It is well known that data from accelerometers enable us to gauge the frequency and intensity of certain physical activities. Less well known and less explored is the fact that the same sort of data may be used to gauge the quality of certain physical activities. This report is inspired by a 2013 study by Andreas Bulling et alia, cited in Reference, where it is shown that the quality of certain physical activities may be captured by a machine learning approach. Bulling and his colleagues elaborated their views based on data collected from accelerometers placed on the belt, forearm, arm, and dumbell of six participants who were asked to perform barbell lifts in one correct way (class A) and 4 incorrect ways (classes B, C, D, and E).
The following image, taken from Figure 1 of Bulling et alia’s study, gives a visual illustration of the logic inherent in this data collection.

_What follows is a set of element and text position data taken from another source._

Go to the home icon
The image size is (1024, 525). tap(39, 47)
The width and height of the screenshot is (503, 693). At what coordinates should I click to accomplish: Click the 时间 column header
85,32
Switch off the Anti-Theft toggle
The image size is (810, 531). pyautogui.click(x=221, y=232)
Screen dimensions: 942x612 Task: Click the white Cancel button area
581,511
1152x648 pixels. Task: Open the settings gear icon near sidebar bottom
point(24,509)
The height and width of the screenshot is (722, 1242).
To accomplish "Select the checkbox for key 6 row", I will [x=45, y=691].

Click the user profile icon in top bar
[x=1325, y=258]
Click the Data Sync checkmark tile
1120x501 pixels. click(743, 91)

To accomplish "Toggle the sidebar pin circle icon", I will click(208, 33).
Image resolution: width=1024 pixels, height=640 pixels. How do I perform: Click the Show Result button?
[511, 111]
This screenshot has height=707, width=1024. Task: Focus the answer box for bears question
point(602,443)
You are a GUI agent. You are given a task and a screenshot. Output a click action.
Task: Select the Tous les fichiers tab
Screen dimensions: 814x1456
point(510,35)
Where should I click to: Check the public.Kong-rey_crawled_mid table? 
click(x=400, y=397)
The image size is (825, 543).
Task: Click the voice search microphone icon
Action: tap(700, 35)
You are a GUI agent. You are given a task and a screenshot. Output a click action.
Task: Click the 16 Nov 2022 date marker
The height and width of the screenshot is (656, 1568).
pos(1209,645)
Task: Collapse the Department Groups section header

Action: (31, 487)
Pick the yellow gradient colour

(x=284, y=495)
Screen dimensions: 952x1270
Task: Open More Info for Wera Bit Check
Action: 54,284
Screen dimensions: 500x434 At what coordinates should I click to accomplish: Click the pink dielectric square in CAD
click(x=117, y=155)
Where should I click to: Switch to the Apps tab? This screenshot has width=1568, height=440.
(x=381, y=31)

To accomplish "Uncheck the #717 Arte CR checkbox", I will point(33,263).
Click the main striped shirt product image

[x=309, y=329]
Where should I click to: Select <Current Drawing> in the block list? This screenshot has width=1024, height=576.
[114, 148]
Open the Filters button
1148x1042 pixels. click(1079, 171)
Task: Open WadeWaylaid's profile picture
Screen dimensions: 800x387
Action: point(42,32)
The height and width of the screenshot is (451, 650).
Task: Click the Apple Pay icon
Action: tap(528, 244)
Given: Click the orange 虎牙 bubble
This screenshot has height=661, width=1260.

For the extraction of quantitative features, Bulling and his colleagues “used a sliding window approach with different lengths from 0.5 second to 2.5 seconds, with 0.5 second overlap. In each step of the sliding window approach [they] calculated features on the Euler angles (roll, pitch and yaw), as well as the raw accelerometer, gyroscope and magnetometer readings” [p.3]. From the resulting dataset, they computed classifiers designed to predict a subject’s performance quality.
In this report I process their data through a supervised machine learning approach to compute and test the accuracy of my own classifier.
Below is the code of my initial data assemblage and “cleaning.” I have set a seed so as to make my results reproducible.
set.seed(1234)
dati<-read.csv("pml-training.csv")
classColumn<-dati[,dim(dati)[2]]
dati<-dati[,-c(1:7)]
toDrop<-nearZeroVar(dati[,-dim(dati)[2]], saveMetrics=TRUE)
good_columns<-names(dati[,-dim(dati)[2]][!toDrop[,dim(toDrop)[2]]])
lista<-match(good_columns,names(dati[,-dim(dati)[2]]))
lista<-as.vector(lista)
dati<-dati[,-dim(dati)[2]][,lista]
datiFinal <- dati
for(i in 1:length(dati)) {
if( sum( is.na(dati[, i] ) ) /nrow(dati) >= .8 ) {
for(j in 1:length(datiFinal)) {
if( length(grep(names(dati[i]), names(datiFinal)[j]) ) ==1) {
datiFinal<-datiFinal[ , -j]
}
}
}
}
datiFinal<-cbind(datiFinal,classColumn)
datiFinal$classColumn<-as.factor(datiFinal$classColumn)
countZ<-0
for(i in 1:length(dati)) {
if( sum( is.na(dati[, i] ) ) /nrow(dati) >= .8 ) {
countZ=countZ+1
}
}
The response variable, “classe”, is distributed according to the following proportions in my dataset:
- A: 0.2843747
- B: 0.1935073
- C: 0.1743961
- D: 0.1638977
- E: 0.1838243
Aside from the columns that indentify the subject’s name or the windows of performance, all of them irrelevant to my computations,I found 41 columns whose entries are NA’s in more than 80% of the observations and 59 columns whose entries have near-zero variance. I dropped all these columns from my dataset.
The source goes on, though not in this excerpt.